#### Task instructions:
1 - Copy the closing message of the CRUMB discussion on methods for studying Internet art word for word, in full.
2 - From the records, echo the lines that begin at the line containing "Task: Open the clock and date flyout" and run through the end of the records, with both ends included. Leave the pictures out of your answer.

#### Text shown:
┌────────

Thank you all for joining us in the discussion about methods for studying Internet art. We continued a bit longer to give the opportunity for some last remarks. For me these were fascinating weeks in which we explored a range of different types of methods, some more for art historical analysis, others more practical. In particular, I would like to thank all respondents for their valuable insights.

Although this CRUMB discussion has come to an end, I hope that our conversations will continue, among others at Transmediale (Berlin), during the symposium “FUTURE PROOF!? Transformation Digital Art 2017” (Schiedam, The Netherlands) and the CAA conference (New York). For those who are attending this last conference, I would like to invite you to the panel ‘Accelerated Art History: Tools and Techniques for a Fast-Changing Art World’ (chaired by Charlotte Frost and Sarah Cook), where I will present my studies about the (social) lives of online art. 

If you would like to know more about this discussion or my research, feel free to contact me at [log in to unmask]

While reflecting on this CRUMB discussion I felt that some concluding remarks or a summary did not cover the variety of voices that enriched this discussion. As such I would like to conclude with highlighting a collection of quotes from the discussion that encapsulates the multiple disciplinary and practical viewpoints. Thank you all again for these interesting and significant posts:

“ (…) close reading could certainly be applied in interesting ways to single works of Internet art. But Internet artworks may reveal new facets when seen in relation to other works or collectively.”

└────────

#### Records for this task:
┌────────

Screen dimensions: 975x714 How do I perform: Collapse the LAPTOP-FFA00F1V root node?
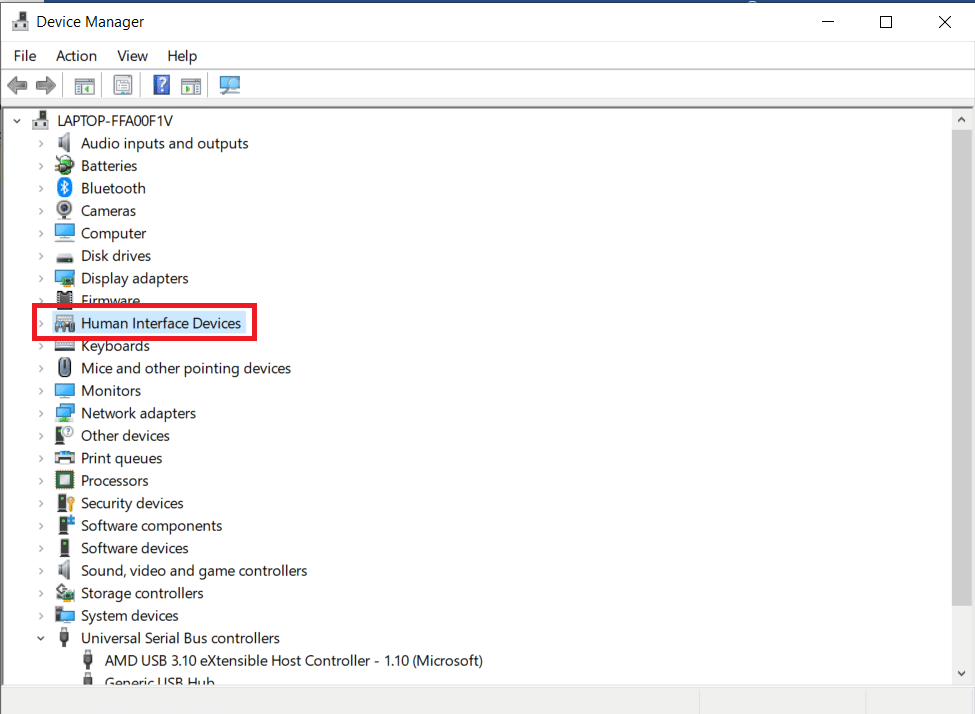[17, 120]
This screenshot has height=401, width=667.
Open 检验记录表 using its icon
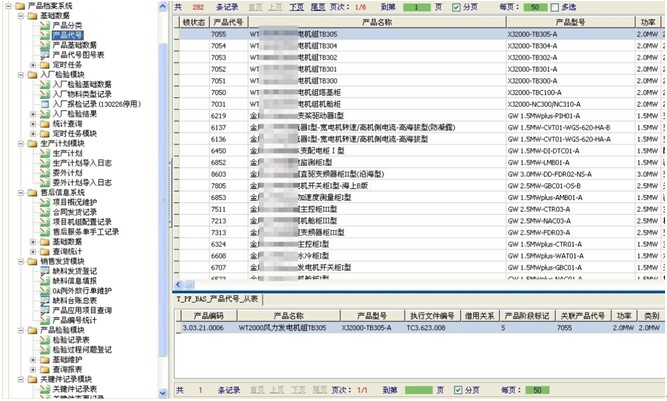click(45, 337)
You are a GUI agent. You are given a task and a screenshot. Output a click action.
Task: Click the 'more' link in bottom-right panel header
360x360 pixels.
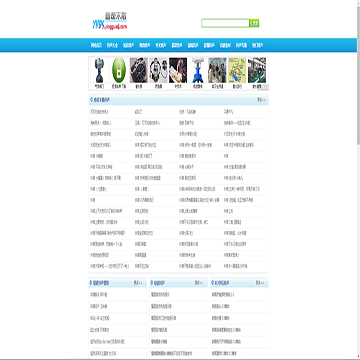point(260,283)
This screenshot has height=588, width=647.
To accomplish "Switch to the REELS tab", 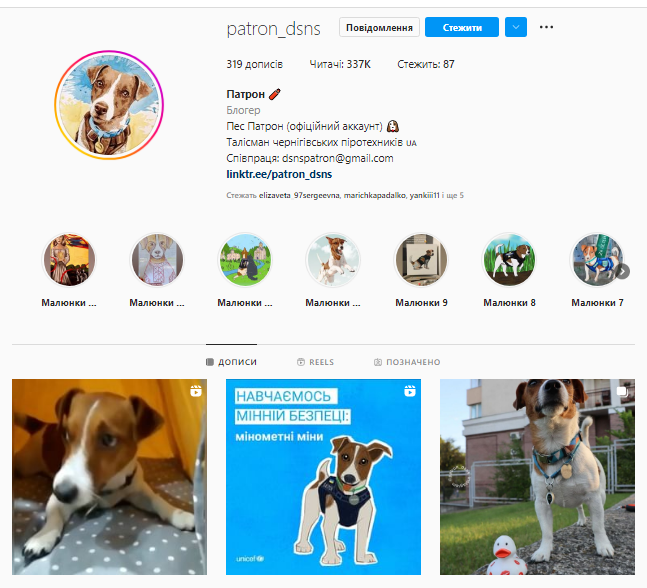I will (316, 362).
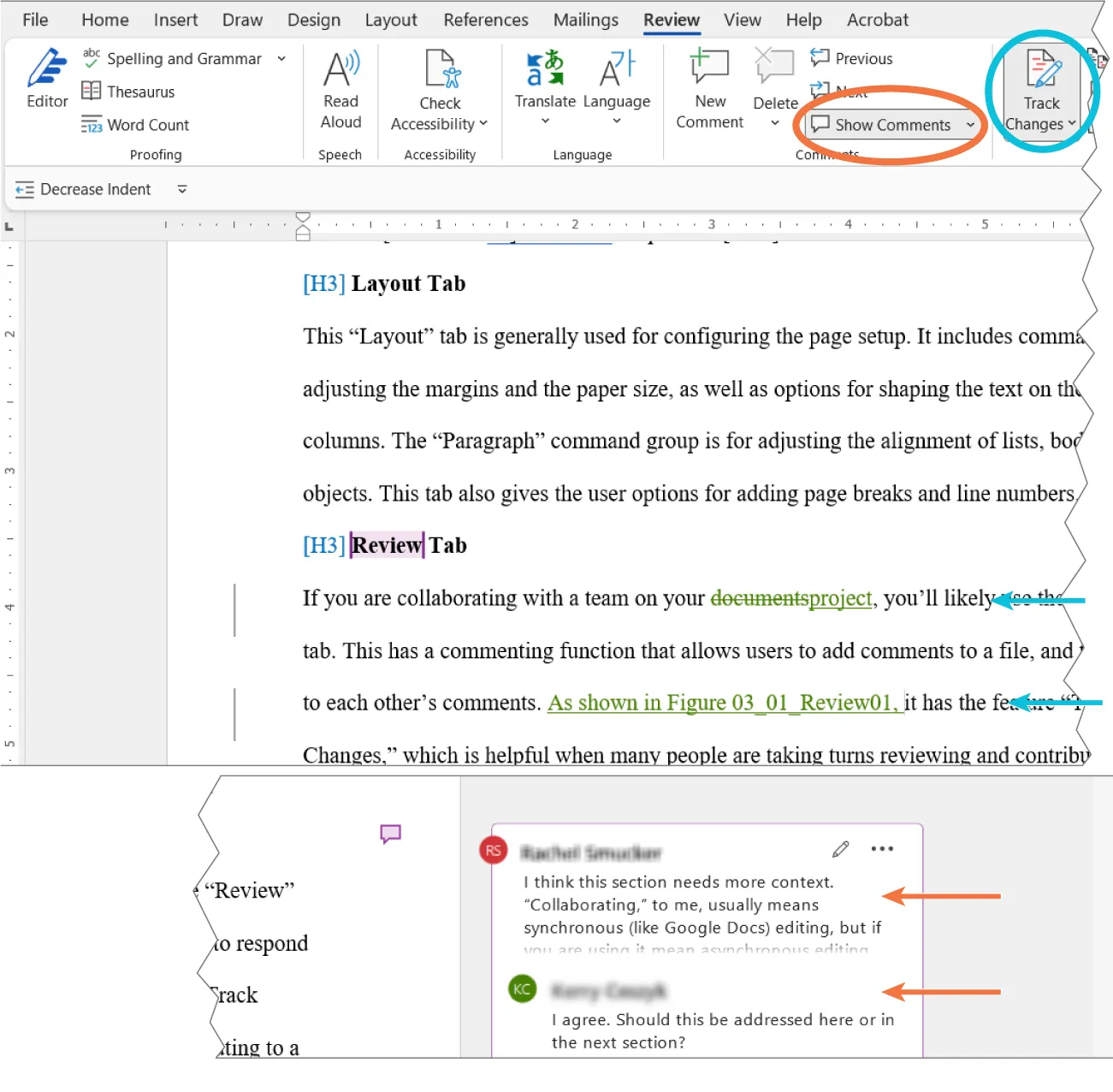Open the Mailings ribbon tab
Viewport: 1113px width, 1092px height.
[x=585, y=20]
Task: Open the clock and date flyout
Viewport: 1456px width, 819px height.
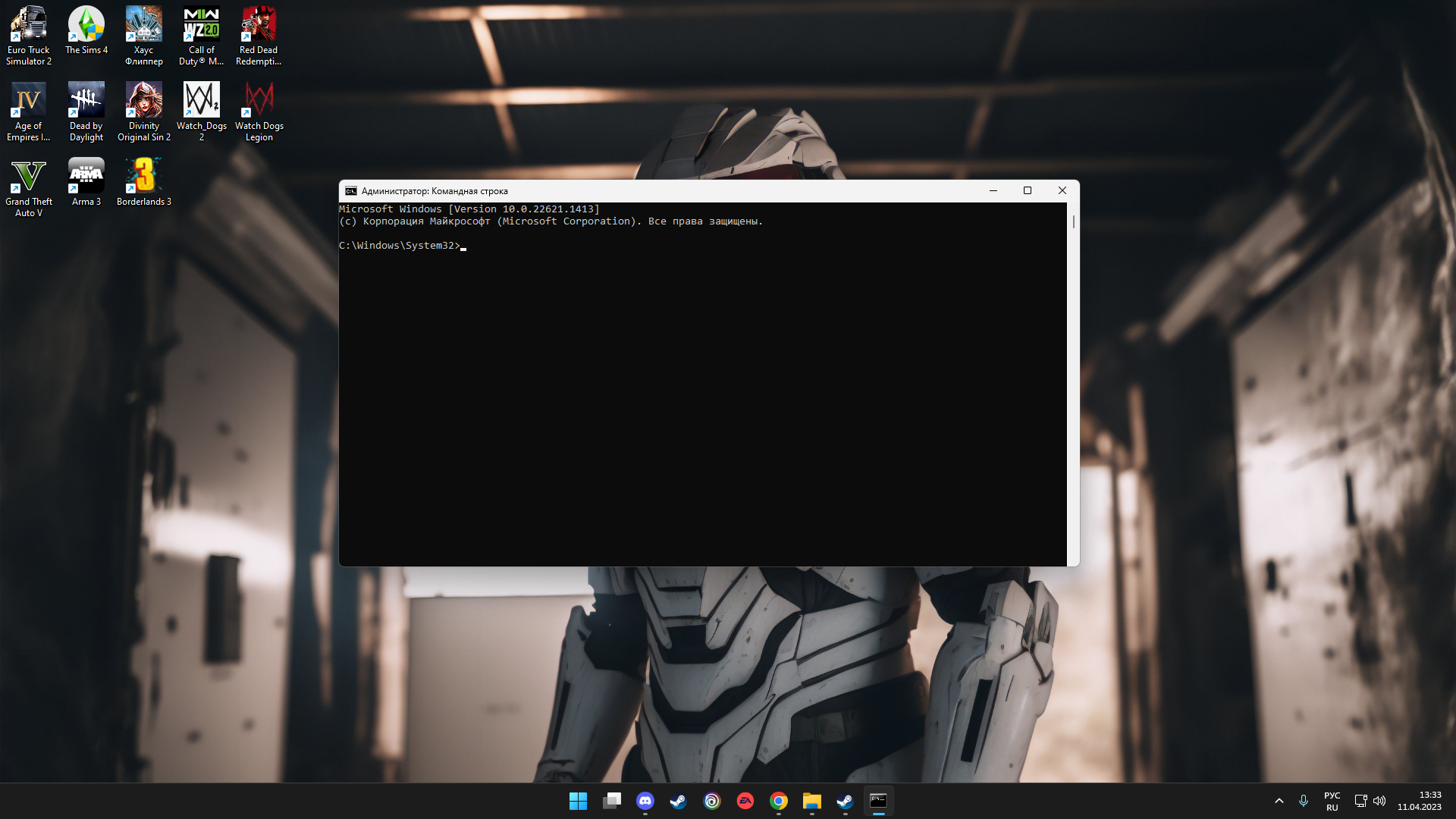Action: (1420, 801)
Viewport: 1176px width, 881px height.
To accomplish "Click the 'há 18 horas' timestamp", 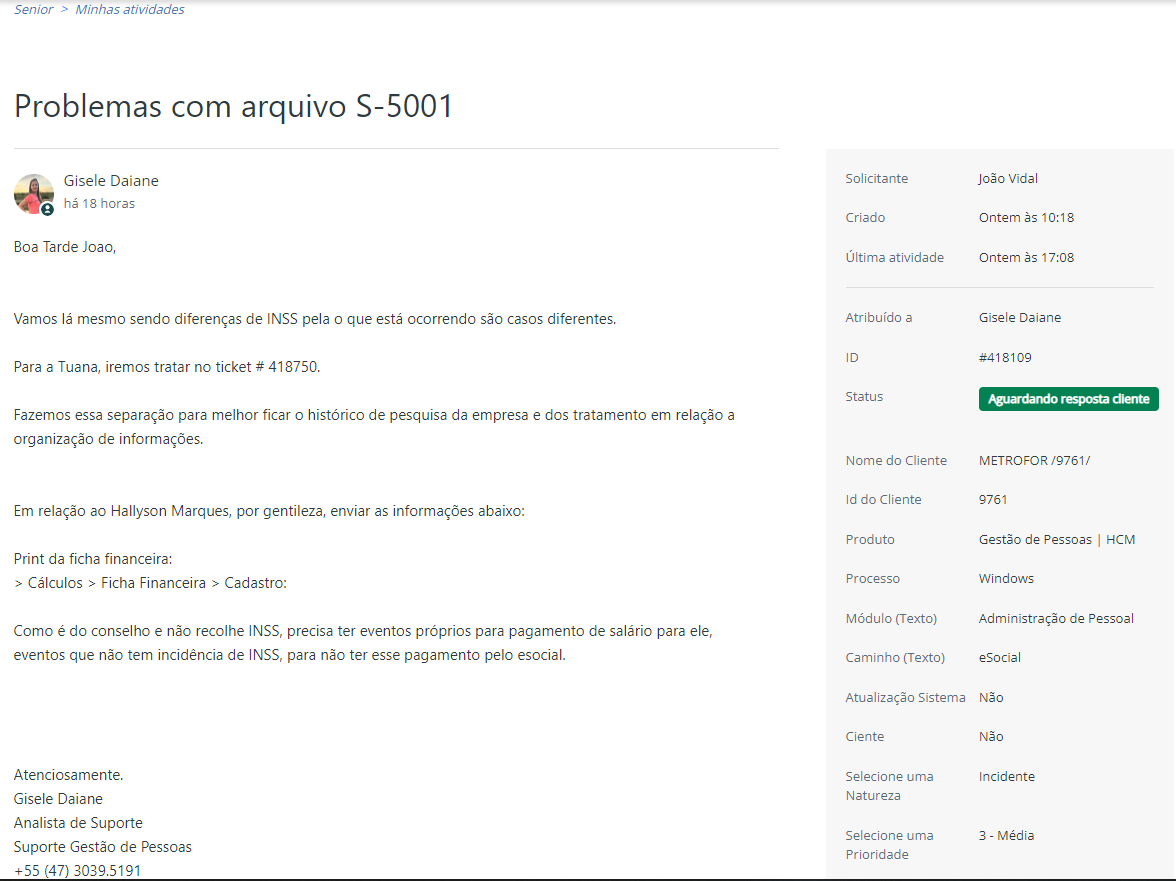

└────────

#### Task-by-task outputs:
1 -
Thank you all for joining us in the discussion about methods for studying Internet art. We continued a bit longer to give the opportunity for some last remarks. For me these were fascinating weeks in which we explored a range of different types of methods, some more for art historical analysis, others more practical. In particular, I would like to thank all respondents for their valuable insights.

Although this CRUMB discussion has come to an end, I hope that our conversations will continue, among others at Transmediale (Berlin), during the symposium “FUTURE PROOF!? Transformation Digital Art 2017” (Schiedam, The Netherlands) and the CAA conference (New York). For those who are attending this last conference, I would like to invite you to the panel ‘Accelerated Art History: Tools and Techniques for a Fast-Changing Art World’ (chaired by Charlotte Frost and Sarah Cook), where I will present my studies about the (social) lives of online art. 

If you would like to know more about this discussion or my research, feel free to contact me at [log in to unmask]

While reflecting on this CRUMB discussion I felt that some concluding remarks or a summary did not cover the variety of voices that enriched this discussion. As such I would like to conclude with highlighting a collection of quotes from the discussion that encapsulates the multiple disciplinary and practical viewpoints. Thank you all again for these interesting and significant posts:

“ (…) close reading could certainly be applied in interesting ways to single works of Internet art. But Internet artworks may reveal new facets when seen in relation to other works or collectively.”

2 -
Task: Open the clock and date flyout
Viewport: 1456px width, 819px height.
Action: (1420, 801)
Viewport: 1176px width, 881px height.
To accomplish "Click the 'há 18 horas' timestamp", 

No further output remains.